● Assignment:
Below are records. Transcribe exactly the lines from the one that contains "You are a computer-use" through the last line, leaving any pictures out.
[Extracted data]
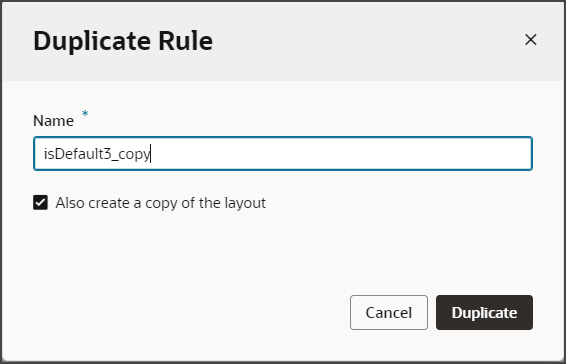This screenshot has height=364, width=566.
Task: Dismiss the dialog using the X icon
Action: (x=531, y=40)
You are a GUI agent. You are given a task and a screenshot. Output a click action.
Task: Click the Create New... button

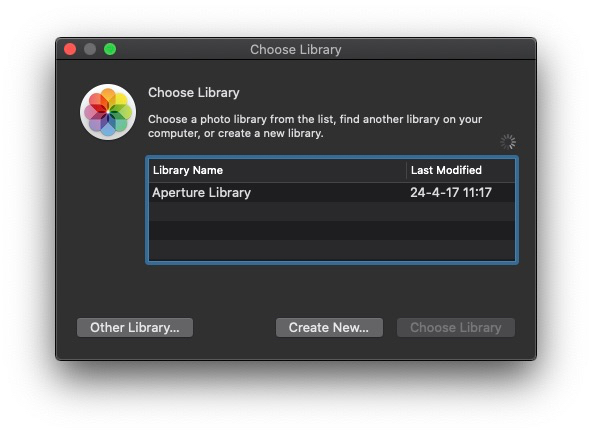pyautogui.click(x=329, y=327)
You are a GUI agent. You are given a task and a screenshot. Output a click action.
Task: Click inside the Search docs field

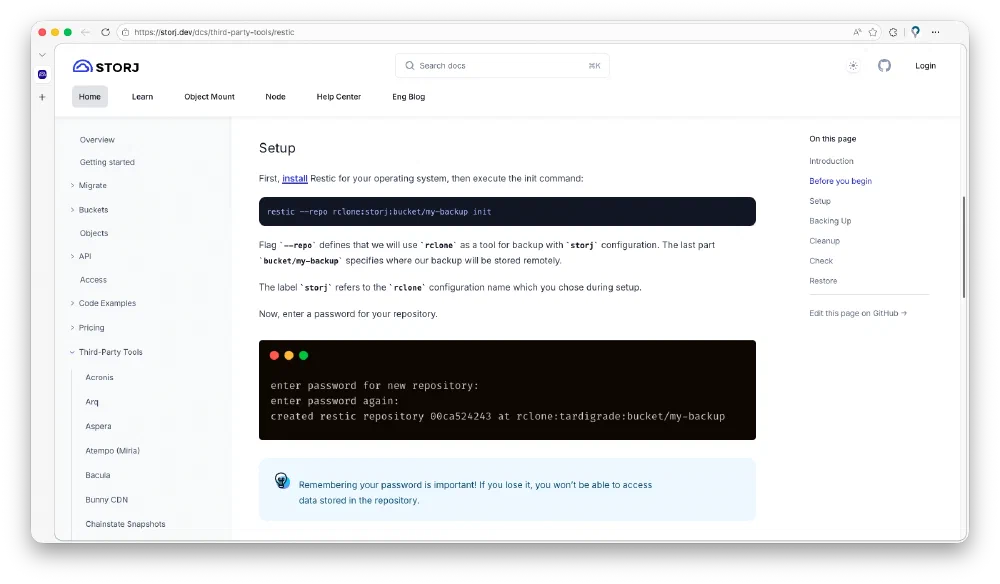pyautogui.click(x=500, y=65)
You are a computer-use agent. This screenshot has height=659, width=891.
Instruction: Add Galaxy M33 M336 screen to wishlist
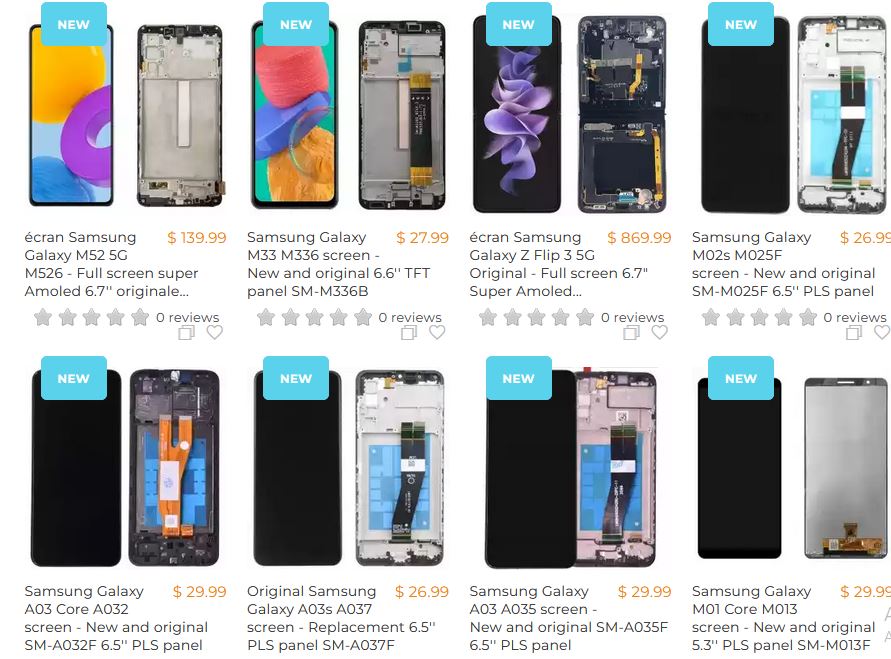tap(437, 332)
[/Extracted data]
● Solution to this task:
You are a computer-use agent. This screenshot has height=659, width=891.
Instruction: Add Galaxy M33 M336 screen to wishlist
tap(437, 332)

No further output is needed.